As the Equal Employment Opportunity Commission (EEOC) states in its technical assistance document entitled, “The Americans with Disabilities Act and the Use of Software, Algorithms, and Artificial Intelligence to Assess Job Applicants and Employees:”

One of the “most common ways that an employer’s use of algorithmic decision-making tools could violate the ADA are . . . [t]he employer relies on an algorithmic decision-making tool that intentionally or unintentionally “screens out” an individual with a disability, even though that individual is able to do the job with a reasonable accommodation. “Screen out” occurs when a disability prevents a job applicant or employee from meeting — or lowers their performance on — a selection criterion, and the applicant or employee loses a job opportunity as a result.

The plain language of the ADA does not require a statistical showing of disparate impact upon a group of individuals with disabilities. Rather, the words and phrases – “screen out or tend to screen out” and “an individual with a disability or a class of individuals with disabilities” — confirm that ADA discrimination claims may be supported by a broad range of evidence that the challenged practice in fact functions to screen out an individual or a class of individuals on the basis of their disability.

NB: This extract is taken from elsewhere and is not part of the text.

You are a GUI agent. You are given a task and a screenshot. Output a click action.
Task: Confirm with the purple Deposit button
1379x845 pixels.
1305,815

While evidence may include statistics, it may also include the experience of the plaintiff, expert and non-expert testimony about disabilities and their effects, and even a common sense causation analysis regarding the inevitable impact of particular policies upon persons with certain types of disabilities.

For example, persons with autism spectrum disorder (ASD), persons diagnosed with depression and schizophrenia, and persons with traumatic brain injury may have a flat affect. Persons who have a flat affect do not show the usual signs of emotion like smiling, frowning, or raising their voice. It does not take any great expertise to determine that a person with a flat affect will be screened out by automated hiring systems that use facial and spoken word analyses.

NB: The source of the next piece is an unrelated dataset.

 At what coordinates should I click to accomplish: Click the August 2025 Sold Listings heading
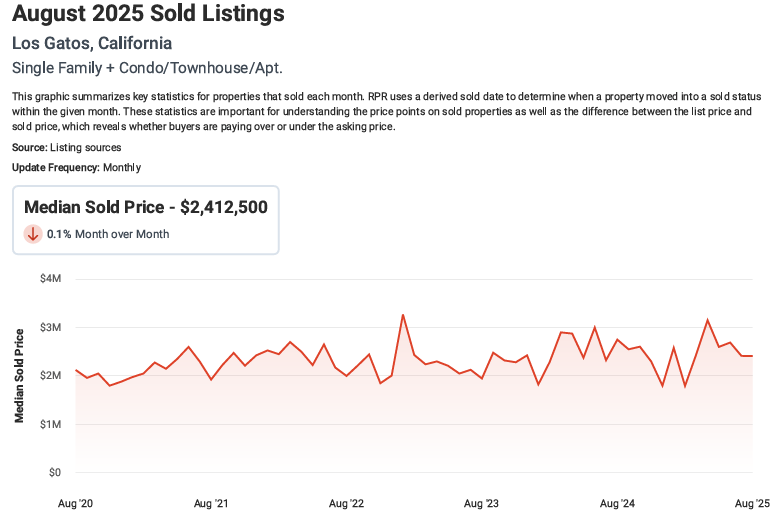(149, 15)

In layperson’s terms, HireVue is attempting to use an oil pressure gauge to measure speed in its patent application. Why? HireVue has no “speedometer;” it has no tool to measure whether its systems screen out or tend to screen out individuals with disabilities.

HireVue has no way of demonstrating whether its systems are fit for purpose — making hiring decisions in compliance with the ADA — and employers who use HireVue systems know, or should know, about this HireVue system failure given their legal obligations to select those systems in a manner that ensures the system accurately reflect the skills, aptitude or whatever other factors that the system purports to measure, rather than reflecting an applicant’s impairment, as do the HireVue systems.

An employer who chooses to use a hiring technology like HireVue’s must ensure that its use does not cause unlawful discrimination on the basis of disability. The ADA bars discrimination against people with many different types of disabilities, including diabetes, cerebral palsy, deafness, blindness, epilepsy, mobility disabilities, intellectual disabilities, autism, and mental health disabilities. A disability will affect each person differently.

As stated by the Department of Justice in Algorithms, Artificial Intelligence, and Disability Discrimination in Hiring:

Employers should examine hiring technologies before use, and regularly when in use, to assess whether they screen out individuals with disabilities who can perform the essential functions of the job with or without required reasonable accommodations.

For example, if a county government uses facial and voice analysis technologies to evaluate applicants’ skills and abilities, people with disabilities like autism or speech impairments may be screened out, even if they are qualified for the job.

If a test or technology eliminates someone because of disability when that person can actually do the job, an employer must instead use an accessible test that measures the applicant’s job skills, not their disability, or make other adjustments to the hiring process so that a qualified person is not eliminated because of a disability.